* Problem details
Present the lines from the one containing "Given: Open the Choose an inbox dropdown" through the last line, inclusive, as a numbered list, omitting blank lines and leaving out the pictures.

* Provided records
↓

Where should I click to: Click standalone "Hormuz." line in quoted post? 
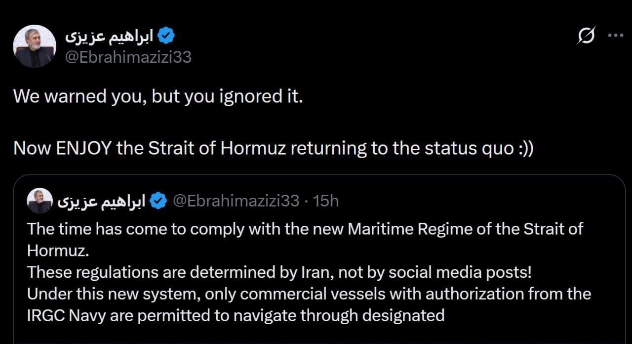pos(58,250)
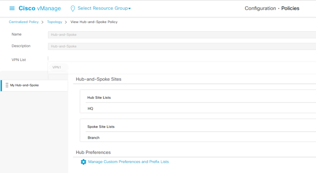The width and height of the screenshot is (316, 173).
Task: Click the Description input field
Action: click(x=182, y=46)
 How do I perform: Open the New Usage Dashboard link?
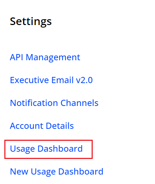(56, 172)
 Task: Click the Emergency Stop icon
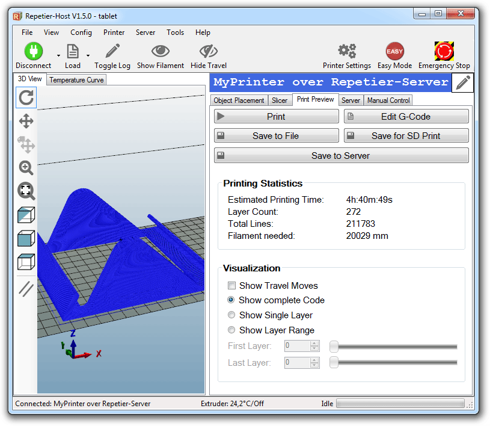pyautogui.click(x=444, y=51)
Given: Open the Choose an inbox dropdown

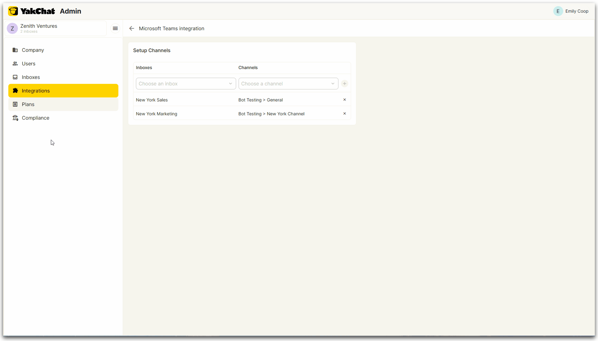Looking at the screenshot, I should point(186,84).
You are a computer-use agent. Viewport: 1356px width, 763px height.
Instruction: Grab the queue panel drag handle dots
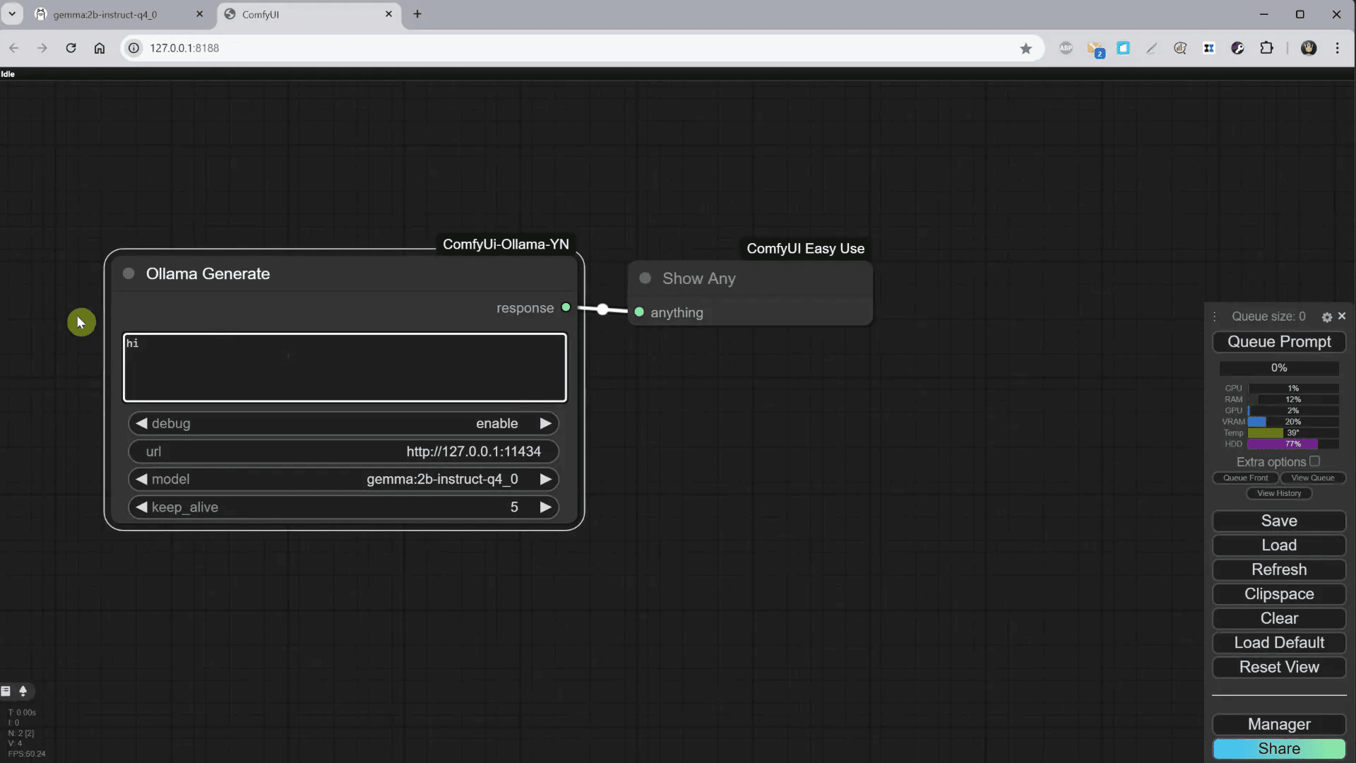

↑

* Response to the task
1. Given: Open the Choose an inbox dropdown
2. Looking at the screenshot, I should point(186,84).
3. You are a computer-use agent. Viewport: 1356px width, 763px height.
4. Instruction: Grab the queue panel drag handle dots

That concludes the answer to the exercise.